* **DATA SUPPLIED**:
--------------------------------------------------
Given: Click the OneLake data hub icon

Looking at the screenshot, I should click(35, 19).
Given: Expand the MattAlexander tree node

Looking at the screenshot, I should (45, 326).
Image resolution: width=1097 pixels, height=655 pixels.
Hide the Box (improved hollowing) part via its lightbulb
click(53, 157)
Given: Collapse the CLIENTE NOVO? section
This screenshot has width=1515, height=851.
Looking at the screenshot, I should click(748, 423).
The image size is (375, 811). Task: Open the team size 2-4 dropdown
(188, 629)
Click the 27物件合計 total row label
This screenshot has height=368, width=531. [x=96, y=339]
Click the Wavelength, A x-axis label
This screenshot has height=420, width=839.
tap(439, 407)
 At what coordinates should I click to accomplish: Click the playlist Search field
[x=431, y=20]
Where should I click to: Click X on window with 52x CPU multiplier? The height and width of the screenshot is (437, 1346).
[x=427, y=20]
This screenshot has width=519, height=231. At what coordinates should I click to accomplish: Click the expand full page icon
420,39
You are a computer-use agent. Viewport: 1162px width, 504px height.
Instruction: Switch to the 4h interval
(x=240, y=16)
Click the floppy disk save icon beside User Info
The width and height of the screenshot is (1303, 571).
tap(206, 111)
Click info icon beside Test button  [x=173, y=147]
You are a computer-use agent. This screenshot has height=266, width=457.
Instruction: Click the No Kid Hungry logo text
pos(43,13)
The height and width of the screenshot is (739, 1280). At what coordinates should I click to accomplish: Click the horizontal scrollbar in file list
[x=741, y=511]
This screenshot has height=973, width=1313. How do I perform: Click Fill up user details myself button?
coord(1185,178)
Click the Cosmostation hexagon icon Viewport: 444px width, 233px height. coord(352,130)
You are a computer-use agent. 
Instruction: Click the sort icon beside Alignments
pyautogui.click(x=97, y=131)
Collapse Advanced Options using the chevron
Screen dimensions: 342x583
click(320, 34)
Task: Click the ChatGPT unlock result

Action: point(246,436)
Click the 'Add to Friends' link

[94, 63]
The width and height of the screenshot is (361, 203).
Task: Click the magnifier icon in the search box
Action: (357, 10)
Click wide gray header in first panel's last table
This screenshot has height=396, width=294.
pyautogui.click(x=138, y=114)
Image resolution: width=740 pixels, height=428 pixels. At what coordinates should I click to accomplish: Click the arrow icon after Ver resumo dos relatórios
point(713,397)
--------------------------------------------------
* **ABOUT THIS TASK**: The material must be reproduced word for word.

* **EXPECTED OUTPUT**:
Given: Click the OneLake data hub icon

Looking at the screenshot, I should click(35, 19).
Given: Expand the MattAlexander tree node

Looking at the screenshot, I should (45, 326).
Image resolution: width=1097 pixels, height=655 pixels.
Hide the Box (improved hollowing) part via its lightbulb
click(53, 157)
Given: Collapse the CLIENTE NOVO? section
This screenshot has width=1515, height=851.
Looking at the screenshot, I should click(748, 423).
The image size is (375, 811). Task: Open the team size 2-4 dropdown
(188, 629)
Click the 27物件合計 total row label
This screenshot has height=368, width=531. [x=96, y=339]
Click the Wavelength, A x-axis label
This screenshot has height=420, width=839.
tap(439, 407)
 At what coordinates should I click to accomplish: Click the playlist Search field
[x=431, y=20]
Where should I click to: Click X on window with 52x CPU multiplier? The height and width of the screenshot is (437, 1346).
[x=427, y=20]
This screenshot has width=519, height=231. At what coordinates should I click to accomplish: Click the expand full page icon
420,39
You are a computer-use agent. Viewport: 1162px width, 504px height.
Instruction: Switch to the 4h interval
(x=240, y=16)
Click the floppy disk save icon beside User Info
The width and height of the screenshot is (1303, 571).
tap(206, 111)
Click info icon beside Test button  [x=173, y=147]
You are a computer-use agent. This screenshot has height=266, width=457.
Instruction: Click the No Kid Hungry logo text
pos(43,13)
The height and width of the screenshot is (739, 1280). At what coordinates should I click to accomplish: Click the horizontal scrollbar in file list
[x=741, y=511]
This screenshot has height=973, width=1313. How do I perform: Click Fill up user details myself button?
coord(1185,178)
Click the Cosmostation hexagon icon Viewport: 444px width, 233px height. coord(352,130)
You are a computer-use agent. 
Instruction: Click the sort icon beside Alignments
pyautogui.click(x=97, y=131)
Collapse Advanced Options using the chevron
Screen dimensions: 342x583
click(320, 34)
Task: Click the ChatGPT unlock result

Action: point(246,436)
Click the 'Add to Friends' link

[94, 63]
The width and height of the screenshot is (361, 203).
Task: Click the magnifier icon in the search box
Action: (357, 10)
Click wide gray header in first panel's last table
This screenshot has height=396, width=294.
pyautogui.click(x=138, y=114)
Image resolution: width=740 pixels, height=428 pixels. At what coordinates should I click to accomplish: Click the arrow icon after Ver resumo dos relatórios
point(713,397)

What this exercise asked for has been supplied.